Falling apart at the seams

Last week, New York Times columnist David Brooks asked, “Is America falling apart at the seams?” He wondered, for example, why traffic deaths were up in 2020 when the number of miles driven had gone down.

Why were people driving more recklessly? 

Brooks said the evidence of the unraveling of our social fabric is everywhere. People are having more fights on airplanes, drinking more, and having more overdoses.

He speculated that much of the stress is temporary and related to the pandemic: people wouldn’t be punching flight attendants if there weren’t mask rules and a deadly virus to worry about. But then, depression, suicide, and loneliness were major concerns before the pandemic.

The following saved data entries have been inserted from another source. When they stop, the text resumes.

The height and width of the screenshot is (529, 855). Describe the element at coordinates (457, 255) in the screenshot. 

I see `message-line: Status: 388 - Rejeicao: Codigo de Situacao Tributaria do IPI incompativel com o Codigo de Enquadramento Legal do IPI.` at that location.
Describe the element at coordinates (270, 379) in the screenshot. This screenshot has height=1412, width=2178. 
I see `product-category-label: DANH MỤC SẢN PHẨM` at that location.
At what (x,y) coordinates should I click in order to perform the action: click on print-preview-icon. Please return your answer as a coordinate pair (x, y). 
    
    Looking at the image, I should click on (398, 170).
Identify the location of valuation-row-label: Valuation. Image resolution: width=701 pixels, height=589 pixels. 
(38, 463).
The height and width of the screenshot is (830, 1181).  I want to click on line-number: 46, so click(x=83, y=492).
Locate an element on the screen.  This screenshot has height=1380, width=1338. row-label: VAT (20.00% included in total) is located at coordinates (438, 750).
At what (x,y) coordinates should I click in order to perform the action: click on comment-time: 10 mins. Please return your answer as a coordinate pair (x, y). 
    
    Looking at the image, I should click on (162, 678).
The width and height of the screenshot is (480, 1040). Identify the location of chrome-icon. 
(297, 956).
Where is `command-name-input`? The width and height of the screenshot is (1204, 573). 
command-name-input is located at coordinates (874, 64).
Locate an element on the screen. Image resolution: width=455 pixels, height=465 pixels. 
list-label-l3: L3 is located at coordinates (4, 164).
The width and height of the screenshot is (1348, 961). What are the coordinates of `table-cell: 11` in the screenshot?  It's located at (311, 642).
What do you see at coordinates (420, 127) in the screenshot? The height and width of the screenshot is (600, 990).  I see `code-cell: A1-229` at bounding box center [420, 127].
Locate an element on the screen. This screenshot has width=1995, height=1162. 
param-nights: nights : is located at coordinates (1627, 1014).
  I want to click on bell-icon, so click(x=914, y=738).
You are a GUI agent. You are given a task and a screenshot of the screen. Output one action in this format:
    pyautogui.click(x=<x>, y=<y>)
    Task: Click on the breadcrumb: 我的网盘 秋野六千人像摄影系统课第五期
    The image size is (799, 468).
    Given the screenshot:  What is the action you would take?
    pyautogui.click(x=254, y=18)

This Sunday I’m preaching from Philippians 4, where the Apostle Paul famously said, “I have learned the secret of being content in any and every situation, whether well fed or hungry, whether living in plenty or in want.”

Paul was under house arrest when he wrote that.

And he’d been beaten, flogged, run out of town, imprisoned, and shipwrecked before that.

And we think Covid lockdowns are confining.

Life wasn’t easy for the folks Paul was writing to either. Being a Jesus follower could get you killed.

Paul was not a contented person by nature. Before his conversion, he passionately persecuted Christians, and now he followed Jesus even more passionately.

Paul said he had “learned to be content.”

The magnitude of the Gospel, what God had done in Jesus Christ, had become the overriding reality in Paul’s life. So much so that he could sing hymns in prison at night with his feet locked in the stocks.

There’s no easy way to learn that kind of contentment.

You have to do more than say you believe and show up for church when you’ve got nothing better to do. You’ve got to worship and study and reflect on the beauty of Christ. You’ve got to do those things so much that they become the default settings of your heart. Then, when you find yourself in a crisis, or wake up in the night with worry, your heart will take you to the one who came to weave us back together.